IWF for their censorship...

They don't help combat child abuse, they merely cover it up and force abusers underground making the problem even worse.

And who cares what ISPA thinks, they only ever focus on the **** and/or big players...

  • otester
  • over 6 years ago

Would actually be interesting to see BT getting an award for spending £2.5 Billion helping out the majority.

But I suspect some dafties will vote for Fujitsu for considering to spend less to help less.

  • TaRkADaHl
  • over 6 years ago

@alwall, knew this site was full of BT fanboys

  • creakycopperline
  • over 6 years ago

I nominate government for the Villain Award. I wouldnt be so quick to heap so much praise on BT. They have continued to only invest in highly populated areas, whilst continuing to give the rest of the country the middle finger.

  • Alchemyfire
  • over 6 years ago

I nominate Ofcom for mismanaging the UK ISP market and pursuing 'low cost' at the expense of 'good service'.

  • AndrueC
  • over 6 years ago

<i>... I wouldnt be so quick to heap so much praise on BT. They have continued to only invest in highly populated areas, whilst continuing to give the rest of the country the middle finger. </i>

And the LLU providers have done what???

  • embarkell
  • over 6 years ago

@Alchemyfire

At the end of the day BT is a private company and has no reason to look out for anyone but themselves.

People seem to lump BT in the public sector when it comes to decision making.

  • otester
  • over 6 years ago

@embarkell

"And the LLU providers + Virgin have done what??? "

  • GMAN99
  • over 6 years ago

I see telecoms as being a utility, as important as electricity and water.

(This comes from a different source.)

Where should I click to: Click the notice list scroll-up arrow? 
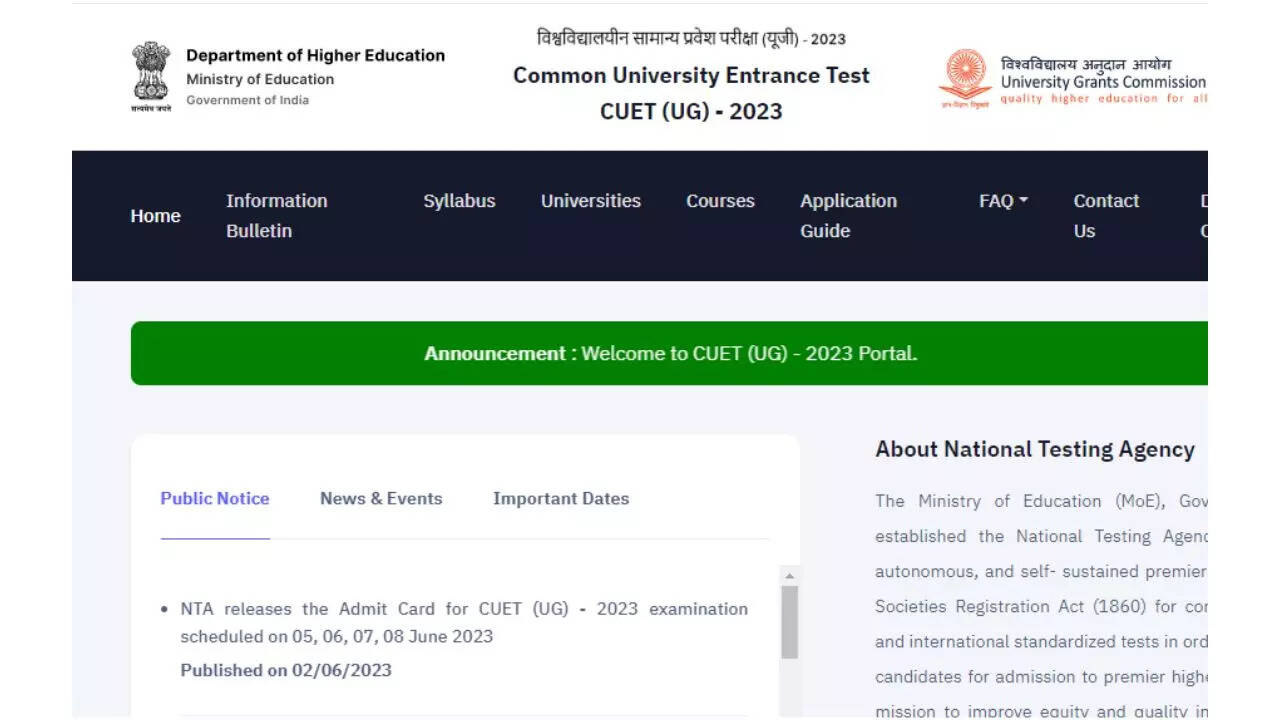(789, 577)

If private utility companies can manage it, i honestly dont see how BT cant

  • Alchemyfire
  • over 6 years ago

But its not a utility that's the difference

  • GMAN99
  • over 6 years ago

My hero: TalkTalk's brilliant LLU service

My Villain: Talktalk's horrible customer service

<gets ready to dodge virtual bullets>

  • baby_frogmella
  • over 6 years ago

@Alchemyfire:Are you paying (or willing to pay) as much for your telecoms as you do for your utilities?

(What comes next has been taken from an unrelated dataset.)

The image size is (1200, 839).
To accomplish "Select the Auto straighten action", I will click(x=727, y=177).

http://www.whatprice.co.uk/utilities/

  • AndrueC
  • over 6 years ago

If people were prepared to pay £30pcm for their broadband we might get FTTP in the first two thirds and FTTC in the final third. For £50pcm perhaps we'd get a national 99.9% FTTP roll-out.

But no. Ofcom has taught people that broadband should be cheap as chips. They have done everything possible to drive prices down and as a result there's almost no opportunity to make money off it - let alone large scale investment.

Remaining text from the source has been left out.